*Required actions*:
a) Decide whether each statement below agrees with the email security guide, answering yes or no and quoting the words from the text that settle it: (i) the detailed answer names eight distinct mechanisms to verify; (ii) the scan gives a security grade ranging from A to F; (iii) the checklist calls for a 1024-bit DKIM signature.
b) In the email security guide, list every mechanism that the detailed answer says must be verified when checking a domain's email security posture.
c) Rewrite the email security guide, starting with "3. Does the" and going on through "reachable policy file?", with "aggregate reporting" replaced by "forensic reporting".

*Selected passage*:
How to check my domain email security?

Use IntoDNS.AI to instantly scan your domain for SPF, DKIM, DMARC, DNSSEC, MTA-STS, and BIMI configuration with a security grade from A+ to F.

Detailed Answer

Checking a domain's email security posture in 2026 means verifying eight distinct mechanisms: SPF, DKIM, DMARC, MTA-STS, TLS-RPT, BIMI, DNSSEC, and blocklist status. Each one covers a specific attack or delivery concern, and missing any of them weakens the overall posture. This guide walks through what to check, how to check it, and what "healthy" looks like for each mechanism in the current threat landscape.

The full email security checklist

For any domain that sends mail, you should be able to answer yes to all of the following:

  1. Does the domain have an SPF record under 10 DNS lookups?
  2. Does outgoing mail carry a valid 2048-bit DKIM signature that aligns with the From header?
  3. Does the domain publish a DMARC record at p=quarantine or p=reject with aggregate reporting?
  4. Is MTA-STS published with a reachable policy file?

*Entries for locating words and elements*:
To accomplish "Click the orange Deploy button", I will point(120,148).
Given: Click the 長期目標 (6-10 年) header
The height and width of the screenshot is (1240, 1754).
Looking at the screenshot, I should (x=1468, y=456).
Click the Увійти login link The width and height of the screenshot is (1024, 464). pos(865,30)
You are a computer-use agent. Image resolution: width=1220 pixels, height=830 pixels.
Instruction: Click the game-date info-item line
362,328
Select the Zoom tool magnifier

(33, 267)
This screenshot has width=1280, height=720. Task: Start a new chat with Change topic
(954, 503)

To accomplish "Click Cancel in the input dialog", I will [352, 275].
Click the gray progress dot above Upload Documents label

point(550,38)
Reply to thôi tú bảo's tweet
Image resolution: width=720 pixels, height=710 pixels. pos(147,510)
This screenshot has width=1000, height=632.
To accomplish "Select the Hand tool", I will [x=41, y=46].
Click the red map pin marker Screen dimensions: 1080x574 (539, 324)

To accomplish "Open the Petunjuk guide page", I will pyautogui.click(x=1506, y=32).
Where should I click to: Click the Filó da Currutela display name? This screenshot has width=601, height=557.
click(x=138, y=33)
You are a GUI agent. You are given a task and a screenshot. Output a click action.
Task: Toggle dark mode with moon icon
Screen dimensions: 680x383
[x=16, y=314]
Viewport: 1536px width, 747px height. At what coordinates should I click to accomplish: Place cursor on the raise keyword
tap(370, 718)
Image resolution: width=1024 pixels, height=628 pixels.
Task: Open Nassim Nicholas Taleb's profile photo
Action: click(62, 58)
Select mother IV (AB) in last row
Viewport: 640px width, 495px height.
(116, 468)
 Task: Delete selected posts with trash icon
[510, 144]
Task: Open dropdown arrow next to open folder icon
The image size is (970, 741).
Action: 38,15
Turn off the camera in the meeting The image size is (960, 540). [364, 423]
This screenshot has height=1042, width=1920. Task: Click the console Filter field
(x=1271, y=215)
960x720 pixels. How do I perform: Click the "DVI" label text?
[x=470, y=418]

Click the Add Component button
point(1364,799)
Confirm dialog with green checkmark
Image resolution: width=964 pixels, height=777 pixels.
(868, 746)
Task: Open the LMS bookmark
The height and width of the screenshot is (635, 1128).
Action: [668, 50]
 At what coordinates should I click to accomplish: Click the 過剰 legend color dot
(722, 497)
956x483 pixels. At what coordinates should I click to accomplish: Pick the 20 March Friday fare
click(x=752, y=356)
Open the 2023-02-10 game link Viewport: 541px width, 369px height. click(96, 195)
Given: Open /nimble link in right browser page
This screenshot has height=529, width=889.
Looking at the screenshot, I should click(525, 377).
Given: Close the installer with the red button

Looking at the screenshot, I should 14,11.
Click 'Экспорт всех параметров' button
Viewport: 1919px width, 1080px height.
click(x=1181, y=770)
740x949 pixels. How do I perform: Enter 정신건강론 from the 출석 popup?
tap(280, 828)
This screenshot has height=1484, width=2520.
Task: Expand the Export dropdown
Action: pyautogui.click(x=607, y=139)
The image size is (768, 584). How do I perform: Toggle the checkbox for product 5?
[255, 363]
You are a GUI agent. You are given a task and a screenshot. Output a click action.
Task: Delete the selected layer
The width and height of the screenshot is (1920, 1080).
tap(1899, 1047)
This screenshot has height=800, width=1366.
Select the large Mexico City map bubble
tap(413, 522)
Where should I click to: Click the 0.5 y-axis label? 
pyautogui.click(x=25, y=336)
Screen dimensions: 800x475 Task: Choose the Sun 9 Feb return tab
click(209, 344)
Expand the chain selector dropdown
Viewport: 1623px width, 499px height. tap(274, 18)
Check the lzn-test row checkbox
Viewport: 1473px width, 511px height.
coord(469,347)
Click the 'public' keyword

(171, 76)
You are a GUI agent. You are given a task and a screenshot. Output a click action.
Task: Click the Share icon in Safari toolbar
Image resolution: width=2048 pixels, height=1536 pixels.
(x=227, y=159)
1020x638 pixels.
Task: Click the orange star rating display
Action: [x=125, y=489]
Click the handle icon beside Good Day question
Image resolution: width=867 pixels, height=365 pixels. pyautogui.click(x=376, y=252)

*Exercise responses*:
a) (i) Yes: "verifying eight distinct mechanisms". (ii) No: "a security grade from A+ to F". (iii) No: "a valid 2048-bit DKIM signature".

b) SPF, DKIM, DMARC, MTA-STS, TLS-RPT, BIMI, DNSSEC, blocklist status

c)
3. Does the domain publish a DMARC record at p=quarantine or p=reject with forensic reporting?
  4. Is MTA-STS published with a reachable policy file?